§ **Problem to solve**: Quote exactly the lines spanning from the top of the data below to the line that contains "The height and width of the screenshot is (270, 312).", including both.

§ **Data under study**:
⁂
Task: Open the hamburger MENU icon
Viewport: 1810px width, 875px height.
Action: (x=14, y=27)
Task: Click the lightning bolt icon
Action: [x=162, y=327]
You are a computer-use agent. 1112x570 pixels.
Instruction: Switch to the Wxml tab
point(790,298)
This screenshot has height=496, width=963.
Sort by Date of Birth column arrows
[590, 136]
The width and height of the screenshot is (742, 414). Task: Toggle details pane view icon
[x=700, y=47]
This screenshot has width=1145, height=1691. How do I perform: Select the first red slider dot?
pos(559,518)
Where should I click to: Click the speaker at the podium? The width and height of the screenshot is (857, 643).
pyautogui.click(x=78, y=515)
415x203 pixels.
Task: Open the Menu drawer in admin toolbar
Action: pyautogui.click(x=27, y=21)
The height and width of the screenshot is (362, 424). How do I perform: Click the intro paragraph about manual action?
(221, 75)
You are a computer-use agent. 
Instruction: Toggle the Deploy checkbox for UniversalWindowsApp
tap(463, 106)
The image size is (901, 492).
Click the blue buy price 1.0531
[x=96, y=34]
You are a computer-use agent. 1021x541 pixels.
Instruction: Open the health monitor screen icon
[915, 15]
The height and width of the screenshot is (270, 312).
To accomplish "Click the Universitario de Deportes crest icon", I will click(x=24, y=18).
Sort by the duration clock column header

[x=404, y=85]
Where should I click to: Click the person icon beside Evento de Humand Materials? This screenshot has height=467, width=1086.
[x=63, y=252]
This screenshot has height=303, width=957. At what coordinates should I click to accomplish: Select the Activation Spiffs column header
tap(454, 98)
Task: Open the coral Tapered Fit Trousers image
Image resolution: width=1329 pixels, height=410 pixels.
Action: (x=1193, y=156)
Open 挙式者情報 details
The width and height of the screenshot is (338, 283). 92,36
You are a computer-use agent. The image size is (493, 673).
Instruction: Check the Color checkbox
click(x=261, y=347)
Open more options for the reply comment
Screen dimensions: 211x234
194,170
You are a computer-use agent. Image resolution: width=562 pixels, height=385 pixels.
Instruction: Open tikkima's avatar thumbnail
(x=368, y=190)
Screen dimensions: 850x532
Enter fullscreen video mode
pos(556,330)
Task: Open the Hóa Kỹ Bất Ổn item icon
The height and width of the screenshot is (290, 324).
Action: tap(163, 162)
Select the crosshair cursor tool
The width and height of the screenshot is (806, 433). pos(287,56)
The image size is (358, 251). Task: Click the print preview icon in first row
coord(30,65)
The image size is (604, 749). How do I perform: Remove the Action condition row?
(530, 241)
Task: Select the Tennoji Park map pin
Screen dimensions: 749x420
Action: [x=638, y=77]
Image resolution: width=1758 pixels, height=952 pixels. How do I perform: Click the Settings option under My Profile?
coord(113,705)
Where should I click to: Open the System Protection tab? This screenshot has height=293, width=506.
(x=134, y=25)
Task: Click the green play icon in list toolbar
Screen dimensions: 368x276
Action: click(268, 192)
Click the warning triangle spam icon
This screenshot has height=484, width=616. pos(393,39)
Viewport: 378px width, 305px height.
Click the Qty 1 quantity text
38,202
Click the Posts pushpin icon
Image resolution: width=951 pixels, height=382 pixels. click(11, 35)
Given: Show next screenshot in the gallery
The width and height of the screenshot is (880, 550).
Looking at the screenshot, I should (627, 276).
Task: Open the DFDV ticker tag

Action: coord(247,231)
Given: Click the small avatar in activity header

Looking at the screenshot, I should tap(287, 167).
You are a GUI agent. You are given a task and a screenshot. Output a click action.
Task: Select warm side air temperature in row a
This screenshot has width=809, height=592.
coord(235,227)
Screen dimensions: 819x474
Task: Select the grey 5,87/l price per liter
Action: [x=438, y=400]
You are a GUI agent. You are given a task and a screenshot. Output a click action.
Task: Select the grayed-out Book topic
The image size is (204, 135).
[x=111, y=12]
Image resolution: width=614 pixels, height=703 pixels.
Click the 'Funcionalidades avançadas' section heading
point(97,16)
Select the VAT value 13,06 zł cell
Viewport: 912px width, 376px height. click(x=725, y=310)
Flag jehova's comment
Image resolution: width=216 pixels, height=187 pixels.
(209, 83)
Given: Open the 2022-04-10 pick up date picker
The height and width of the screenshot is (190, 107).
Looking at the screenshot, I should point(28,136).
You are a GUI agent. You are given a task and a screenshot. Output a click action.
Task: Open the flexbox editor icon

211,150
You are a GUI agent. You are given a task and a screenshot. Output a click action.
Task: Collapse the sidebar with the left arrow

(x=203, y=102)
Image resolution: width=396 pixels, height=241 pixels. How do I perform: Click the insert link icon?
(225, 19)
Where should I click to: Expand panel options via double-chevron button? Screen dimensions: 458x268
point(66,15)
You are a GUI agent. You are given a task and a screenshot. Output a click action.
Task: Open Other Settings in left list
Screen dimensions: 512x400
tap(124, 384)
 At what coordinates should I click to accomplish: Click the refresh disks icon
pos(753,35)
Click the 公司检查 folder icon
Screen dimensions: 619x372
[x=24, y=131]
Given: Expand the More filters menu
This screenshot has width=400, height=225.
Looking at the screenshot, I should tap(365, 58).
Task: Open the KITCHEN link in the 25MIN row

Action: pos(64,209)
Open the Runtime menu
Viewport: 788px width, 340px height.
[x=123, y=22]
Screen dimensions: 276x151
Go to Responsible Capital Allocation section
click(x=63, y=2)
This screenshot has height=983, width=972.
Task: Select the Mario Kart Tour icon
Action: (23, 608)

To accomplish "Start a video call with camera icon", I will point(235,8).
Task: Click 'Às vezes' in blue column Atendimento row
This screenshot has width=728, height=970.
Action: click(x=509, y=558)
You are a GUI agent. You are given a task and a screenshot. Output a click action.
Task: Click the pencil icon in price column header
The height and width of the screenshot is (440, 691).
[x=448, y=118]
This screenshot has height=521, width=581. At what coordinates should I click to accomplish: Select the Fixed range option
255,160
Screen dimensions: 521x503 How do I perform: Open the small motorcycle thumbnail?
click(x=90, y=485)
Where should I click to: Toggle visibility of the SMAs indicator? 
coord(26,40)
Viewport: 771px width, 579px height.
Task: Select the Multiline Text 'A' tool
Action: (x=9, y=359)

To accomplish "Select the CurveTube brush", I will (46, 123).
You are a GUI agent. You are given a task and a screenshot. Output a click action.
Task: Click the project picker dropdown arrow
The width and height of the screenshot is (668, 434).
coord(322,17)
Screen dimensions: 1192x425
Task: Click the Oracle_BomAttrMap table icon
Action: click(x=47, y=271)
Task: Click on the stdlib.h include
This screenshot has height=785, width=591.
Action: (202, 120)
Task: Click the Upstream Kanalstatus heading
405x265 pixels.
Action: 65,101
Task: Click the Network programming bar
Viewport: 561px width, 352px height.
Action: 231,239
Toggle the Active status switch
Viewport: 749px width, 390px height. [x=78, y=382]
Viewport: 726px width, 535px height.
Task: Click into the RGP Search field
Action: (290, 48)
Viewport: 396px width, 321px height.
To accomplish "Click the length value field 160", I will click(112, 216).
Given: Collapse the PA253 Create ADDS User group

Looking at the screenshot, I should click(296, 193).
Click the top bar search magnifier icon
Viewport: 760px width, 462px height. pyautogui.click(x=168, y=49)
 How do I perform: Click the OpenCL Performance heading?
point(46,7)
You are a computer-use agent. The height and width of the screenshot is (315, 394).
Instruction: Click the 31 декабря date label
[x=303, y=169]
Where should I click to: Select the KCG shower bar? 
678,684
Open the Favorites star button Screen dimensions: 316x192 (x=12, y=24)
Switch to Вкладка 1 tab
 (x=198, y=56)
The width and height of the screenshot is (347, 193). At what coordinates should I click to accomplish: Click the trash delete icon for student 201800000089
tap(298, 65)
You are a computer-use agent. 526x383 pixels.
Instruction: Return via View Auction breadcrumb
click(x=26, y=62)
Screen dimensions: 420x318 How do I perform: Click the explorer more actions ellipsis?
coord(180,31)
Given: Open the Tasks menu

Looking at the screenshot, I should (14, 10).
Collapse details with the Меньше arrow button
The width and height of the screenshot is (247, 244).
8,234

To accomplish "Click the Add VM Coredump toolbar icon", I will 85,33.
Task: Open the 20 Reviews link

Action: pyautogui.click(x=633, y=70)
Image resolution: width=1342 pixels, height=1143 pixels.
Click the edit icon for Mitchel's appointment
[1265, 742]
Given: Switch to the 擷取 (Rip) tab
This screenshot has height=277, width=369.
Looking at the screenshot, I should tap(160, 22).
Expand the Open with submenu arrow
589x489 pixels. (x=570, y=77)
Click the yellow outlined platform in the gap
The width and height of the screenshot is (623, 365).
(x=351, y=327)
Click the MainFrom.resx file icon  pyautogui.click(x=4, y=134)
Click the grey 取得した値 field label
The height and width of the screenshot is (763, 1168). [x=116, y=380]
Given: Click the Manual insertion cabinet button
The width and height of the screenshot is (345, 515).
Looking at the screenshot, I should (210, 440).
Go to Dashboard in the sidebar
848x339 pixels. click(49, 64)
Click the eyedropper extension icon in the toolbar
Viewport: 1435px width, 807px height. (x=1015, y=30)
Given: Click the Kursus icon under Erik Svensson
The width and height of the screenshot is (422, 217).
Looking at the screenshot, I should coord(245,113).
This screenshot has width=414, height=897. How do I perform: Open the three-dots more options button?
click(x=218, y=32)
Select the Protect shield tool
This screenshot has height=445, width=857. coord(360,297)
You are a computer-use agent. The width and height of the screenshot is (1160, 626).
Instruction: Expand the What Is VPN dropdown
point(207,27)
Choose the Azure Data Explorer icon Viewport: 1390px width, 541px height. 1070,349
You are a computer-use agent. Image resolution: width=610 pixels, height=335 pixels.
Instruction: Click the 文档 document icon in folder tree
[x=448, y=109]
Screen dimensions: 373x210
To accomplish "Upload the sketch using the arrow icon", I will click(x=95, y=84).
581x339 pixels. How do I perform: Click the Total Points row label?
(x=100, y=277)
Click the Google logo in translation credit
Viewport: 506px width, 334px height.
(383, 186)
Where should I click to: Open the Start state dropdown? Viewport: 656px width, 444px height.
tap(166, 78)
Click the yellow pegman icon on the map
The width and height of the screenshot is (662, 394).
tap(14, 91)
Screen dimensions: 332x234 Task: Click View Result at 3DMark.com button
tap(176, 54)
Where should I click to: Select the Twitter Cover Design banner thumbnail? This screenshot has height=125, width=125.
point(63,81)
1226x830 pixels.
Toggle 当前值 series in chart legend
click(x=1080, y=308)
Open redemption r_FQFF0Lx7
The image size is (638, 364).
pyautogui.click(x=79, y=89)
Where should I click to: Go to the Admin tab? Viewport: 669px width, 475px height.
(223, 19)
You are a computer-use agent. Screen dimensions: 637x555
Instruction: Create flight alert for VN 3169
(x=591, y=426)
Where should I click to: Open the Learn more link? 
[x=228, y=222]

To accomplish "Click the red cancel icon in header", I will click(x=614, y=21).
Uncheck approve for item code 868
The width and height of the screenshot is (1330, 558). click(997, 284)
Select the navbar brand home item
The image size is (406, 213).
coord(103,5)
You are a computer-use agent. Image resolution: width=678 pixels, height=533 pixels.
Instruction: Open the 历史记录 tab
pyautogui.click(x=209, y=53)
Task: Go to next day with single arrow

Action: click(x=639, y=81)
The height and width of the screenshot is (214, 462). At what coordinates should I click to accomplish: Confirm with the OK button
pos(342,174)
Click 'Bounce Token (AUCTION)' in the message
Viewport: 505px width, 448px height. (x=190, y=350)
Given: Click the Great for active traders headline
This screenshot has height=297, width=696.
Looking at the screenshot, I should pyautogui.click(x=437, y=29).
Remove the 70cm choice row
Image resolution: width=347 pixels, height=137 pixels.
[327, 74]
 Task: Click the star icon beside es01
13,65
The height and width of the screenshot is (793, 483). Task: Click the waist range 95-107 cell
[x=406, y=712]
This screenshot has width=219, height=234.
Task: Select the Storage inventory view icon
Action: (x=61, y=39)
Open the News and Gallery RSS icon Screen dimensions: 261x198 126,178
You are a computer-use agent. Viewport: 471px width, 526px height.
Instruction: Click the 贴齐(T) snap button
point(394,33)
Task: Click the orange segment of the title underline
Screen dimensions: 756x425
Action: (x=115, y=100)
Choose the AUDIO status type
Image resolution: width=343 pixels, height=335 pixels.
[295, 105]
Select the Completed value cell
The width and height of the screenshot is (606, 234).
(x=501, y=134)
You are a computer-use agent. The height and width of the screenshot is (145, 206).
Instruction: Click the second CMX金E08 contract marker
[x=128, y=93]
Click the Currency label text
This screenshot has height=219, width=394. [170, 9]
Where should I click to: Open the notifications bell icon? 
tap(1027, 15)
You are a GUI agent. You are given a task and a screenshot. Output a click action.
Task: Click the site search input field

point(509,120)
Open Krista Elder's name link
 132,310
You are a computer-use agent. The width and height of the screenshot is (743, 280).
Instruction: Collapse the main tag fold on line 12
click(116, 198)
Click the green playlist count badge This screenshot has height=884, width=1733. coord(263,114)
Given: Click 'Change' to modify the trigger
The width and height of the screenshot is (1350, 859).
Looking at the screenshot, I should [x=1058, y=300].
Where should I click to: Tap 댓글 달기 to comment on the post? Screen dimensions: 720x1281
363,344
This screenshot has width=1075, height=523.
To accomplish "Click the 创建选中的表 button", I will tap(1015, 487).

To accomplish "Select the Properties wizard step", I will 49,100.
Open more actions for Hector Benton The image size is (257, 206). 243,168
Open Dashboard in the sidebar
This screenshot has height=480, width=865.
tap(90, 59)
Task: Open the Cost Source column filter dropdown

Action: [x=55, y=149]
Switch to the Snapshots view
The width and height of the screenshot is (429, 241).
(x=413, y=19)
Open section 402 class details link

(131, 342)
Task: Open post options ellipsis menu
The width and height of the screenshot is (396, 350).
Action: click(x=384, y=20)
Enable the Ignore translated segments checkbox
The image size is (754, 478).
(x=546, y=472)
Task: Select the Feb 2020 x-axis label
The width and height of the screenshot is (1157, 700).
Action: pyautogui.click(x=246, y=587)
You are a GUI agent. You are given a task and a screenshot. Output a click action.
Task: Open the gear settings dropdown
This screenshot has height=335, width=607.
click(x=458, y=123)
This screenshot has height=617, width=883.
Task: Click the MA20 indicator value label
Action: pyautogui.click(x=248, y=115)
⁂
§ **Written response**:
Task: Open the hamburger MENU icon
Viewport: 1810px width, 875px height.
Action: (x=14, y=27)
Task: Click the lightning bolt icon
Action: [x=162, y=327]
You are a computer-use agent. 1112x570 pixels.
Instruction: Switch to the Wxml tab
point(790,298)
This screenshot has height=496, width=963.
Sort by Date of Birth column arrows
[590, 136]
The width and height of the screenshot is (742, 414). Task: Toggle details pane view icon
[x=700, y=47]
This screenshot has width=1145, height=1691. How do I perform: Select the first red slider dot?
pos(559,518)
Where should I click to: Click the speaker at the podium? The width and height of the screenshot is (857, 643).
pyautogui.click(x=78, y=515)
415x203 pixels.
Task: Open the Menu drawer in admin toolbar
Action: pyautogui.click(x=27, y=21)
The height and width of the screenshot is (362, 424). How do I perform: Click the intro paragraph about manual action?
(221, 75)
You are a computer-use agent. 
Instruction: Toggle the Deploy checkbox for UniversalWindowsApp
tap(463, 106)
The image size is (901, 492).
Click the blue buy price 1.0531
[x=96, y=34]
You are a computer-use agent. 1021x541 pixels.
Instruction: Open the health monitor screen icon
[915, 15]
The height and width of the screenshot is (270, 312).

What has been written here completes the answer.